The whole motley crew were put on a plane with lots of equipment and set loose on a quiet, sleepy town on the Island. It was like stepping back in time to the fifties.

We spent the days off round the cliffs clambering about and having a laugh. In the evening we had to produce a report on the wonderful research we had been carrying out.

At the end of the week there was a dance at the village hall and we decided to go along for a bit of fun. We all turned up at the dance wearing our best clothes. That largely consisted of jeans with colourful tops, the odd scarf and kaftan.

We were met at the door by a very stern looking gentleman who took one look at this bunch of long haired freaks reeking of London decadence, drugs, licentious sex and depravity and refused us entry.

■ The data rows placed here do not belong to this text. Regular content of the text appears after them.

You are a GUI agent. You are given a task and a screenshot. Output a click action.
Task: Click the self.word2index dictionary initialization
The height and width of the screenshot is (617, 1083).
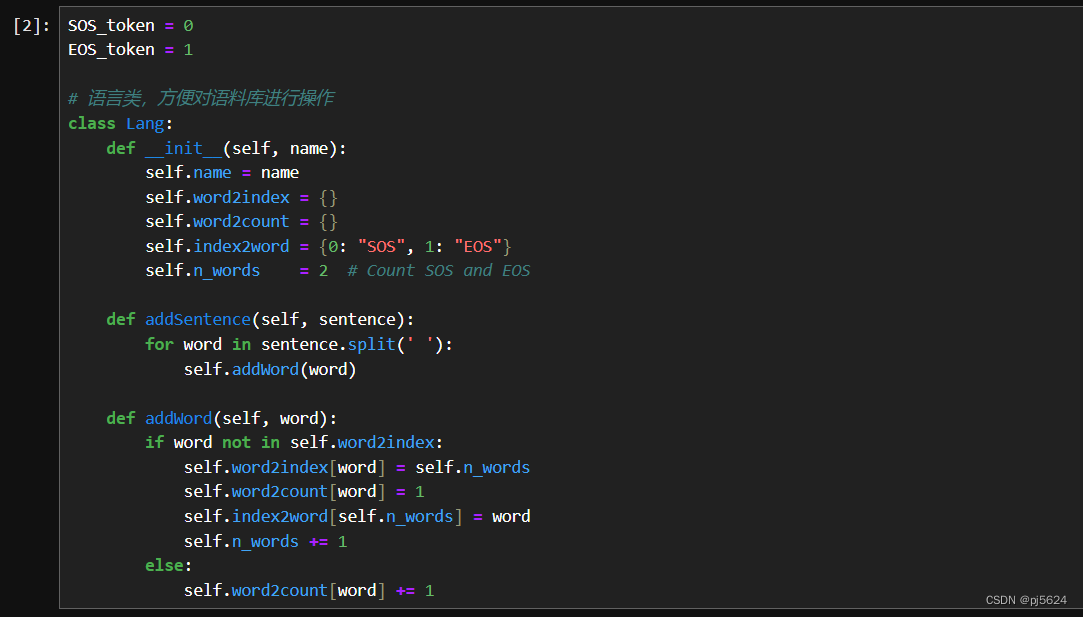(x=241, y=196)
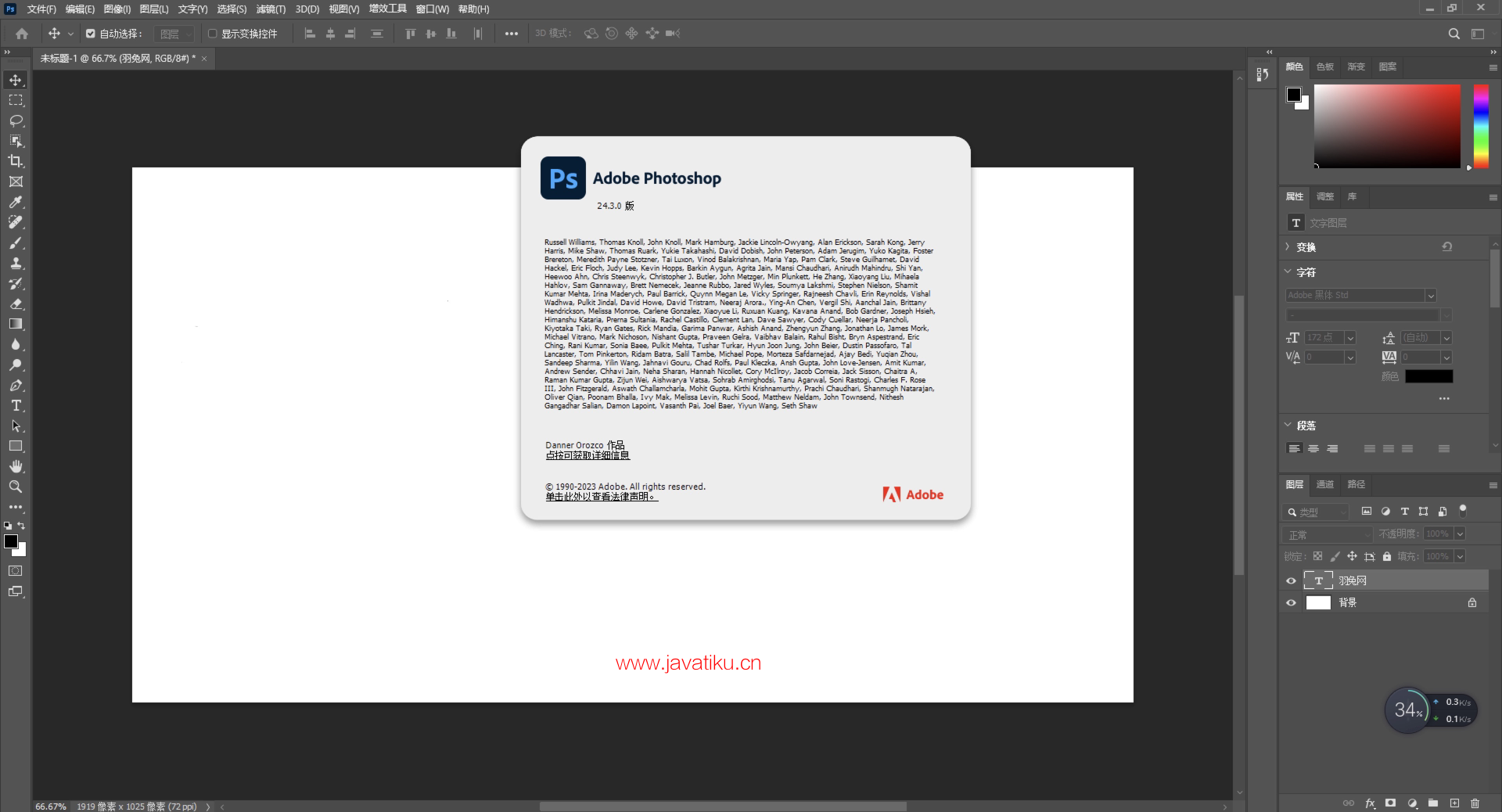Delete layer using trash icon
This screenshot has height=812, width=1502.
click(x=1475, y=803)
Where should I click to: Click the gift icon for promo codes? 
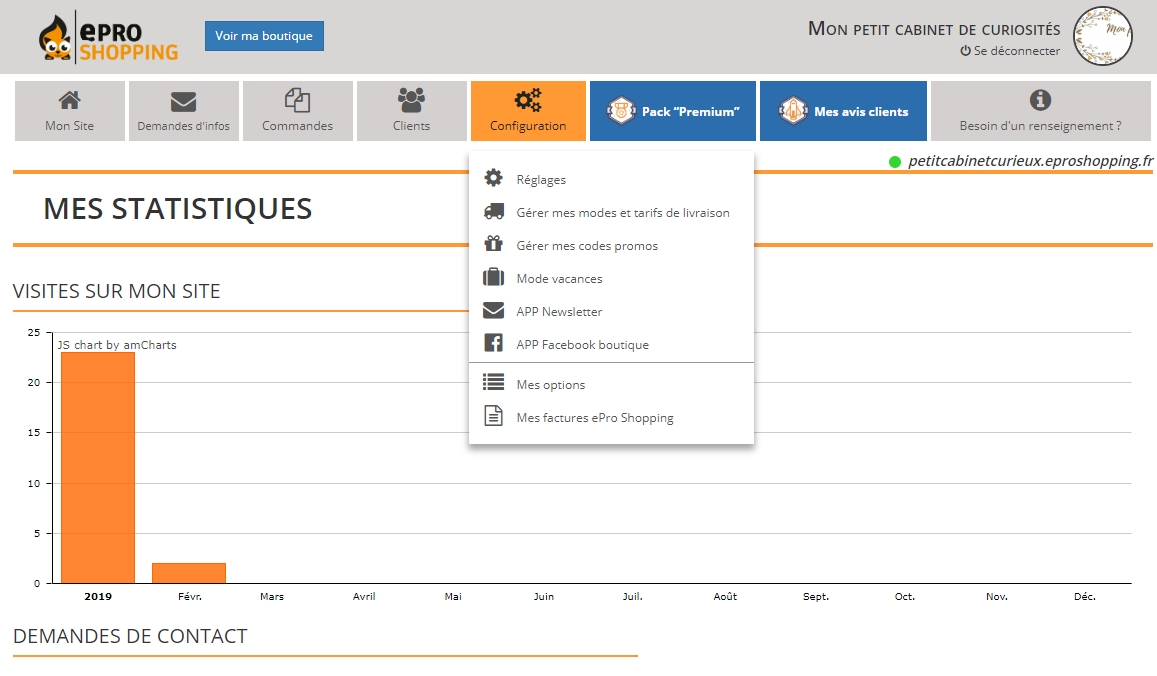coord(493,245)
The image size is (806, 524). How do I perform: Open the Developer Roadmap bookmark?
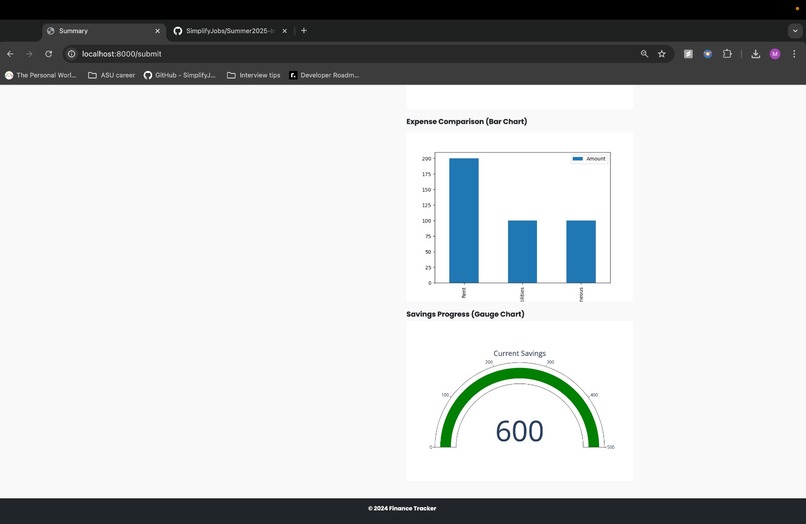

We challenged the reason and he explained that we did not have the necessary jackets and ties to meet the dress code.

Undeterred we set off round to the back entrance. The doorman was smarter than he looked. He had seen what we were trying to do and hurried through the place to the back entrance.

‘Did you know you’ve got a twin brother on the front door?’ John Smith quipped. The doorman was not amused.

Plan B was called for. We went back to our hotel. The overseas students were always attired with jackets, ties and shirts. All we had to do was borrow some for the night.

We returned to the dance-hall in an assortment of ill-fitting jackets and ties. Ties did not go with kaftans or the type of paisley clothes that we were wearing. We looked weirder than weird. But we were in high spirits. This was indeed the best laugh we’d had all week.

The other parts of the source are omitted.